Search the records below for "agent"; copy each line that has it.

[Items from a data source]
Start of Block
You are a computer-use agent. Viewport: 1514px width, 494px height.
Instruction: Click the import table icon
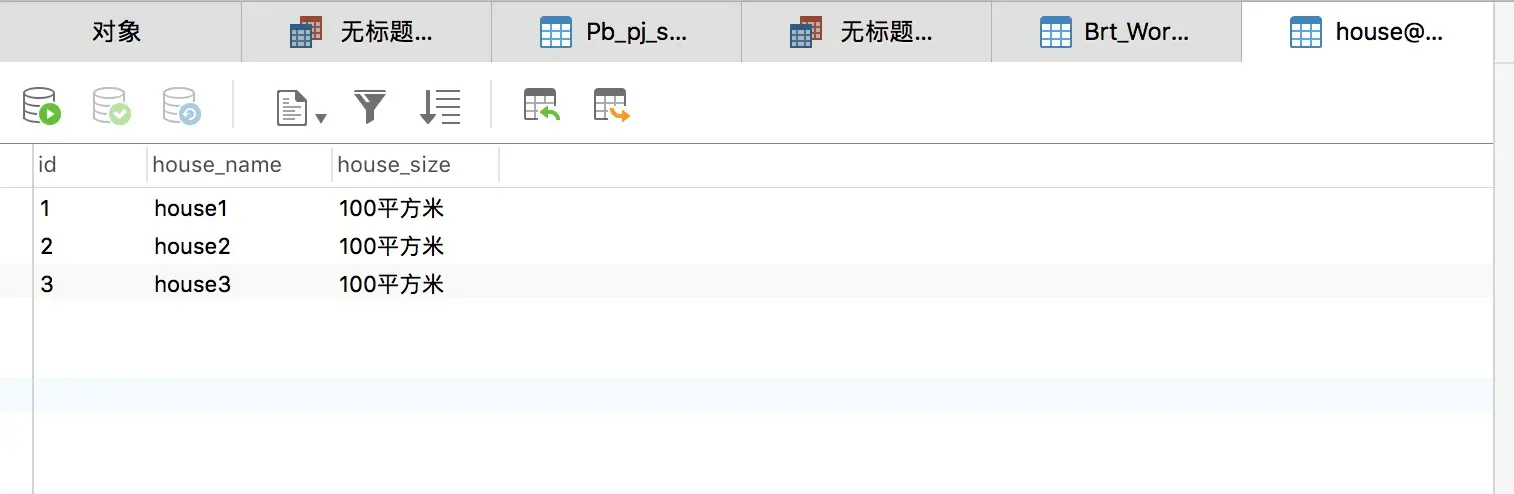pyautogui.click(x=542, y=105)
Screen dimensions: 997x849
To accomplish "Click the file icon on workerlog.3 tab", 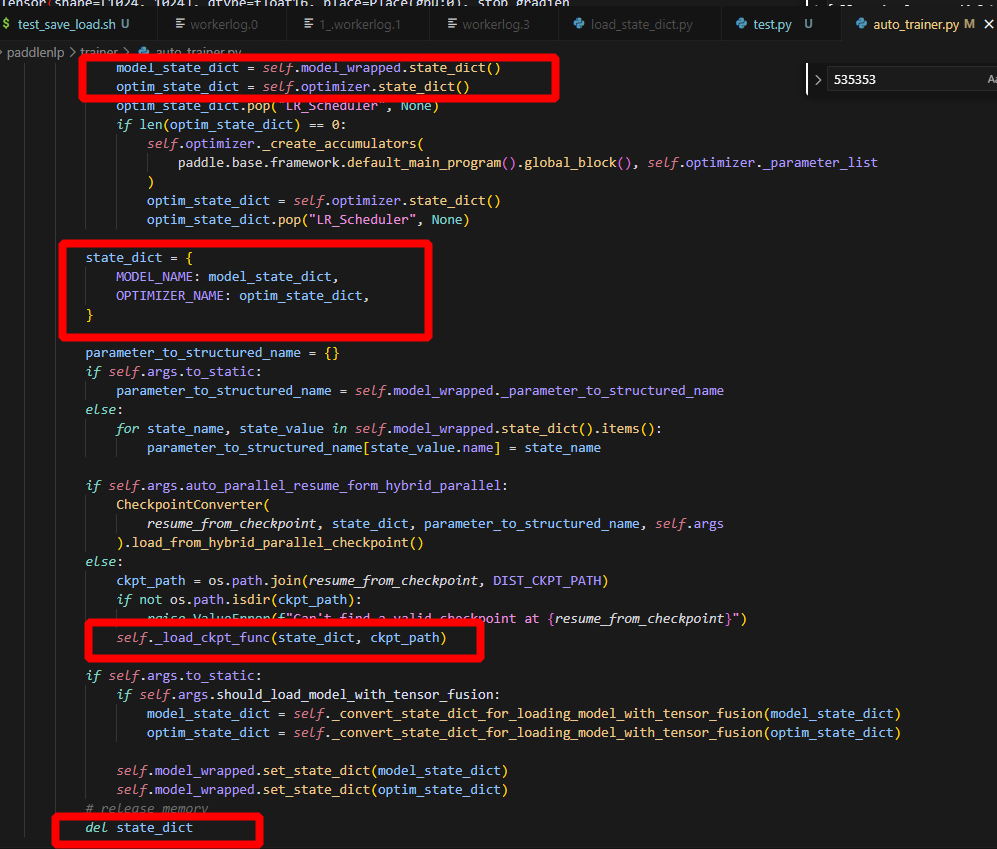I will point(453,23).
End of Block
Start of Block
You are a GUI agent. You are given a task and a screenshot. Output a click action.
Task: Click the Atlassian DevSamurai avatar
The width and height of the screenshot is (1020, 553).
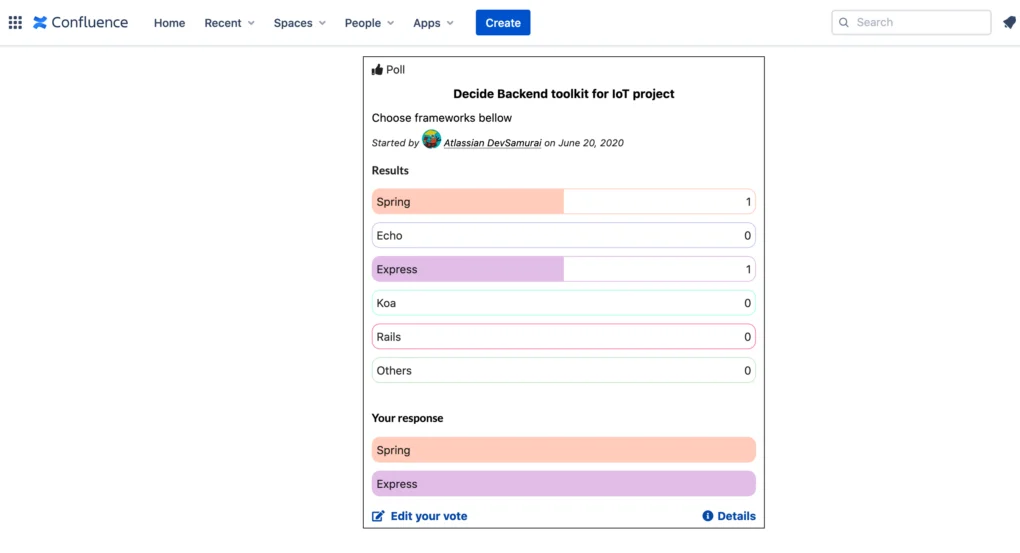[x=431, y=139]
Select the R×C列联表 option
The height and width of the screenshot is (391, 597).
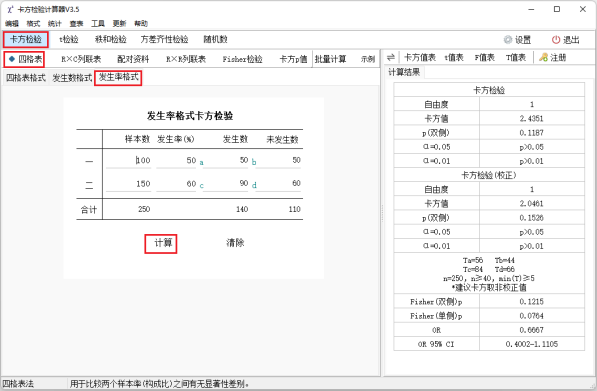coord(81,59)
End of Block
ANSWER SECTION:
You are a computer-use agent. Viewport: 1514px width, 494px height.
You are a GUI agent. You are given a task and a screenshot. Output a click action.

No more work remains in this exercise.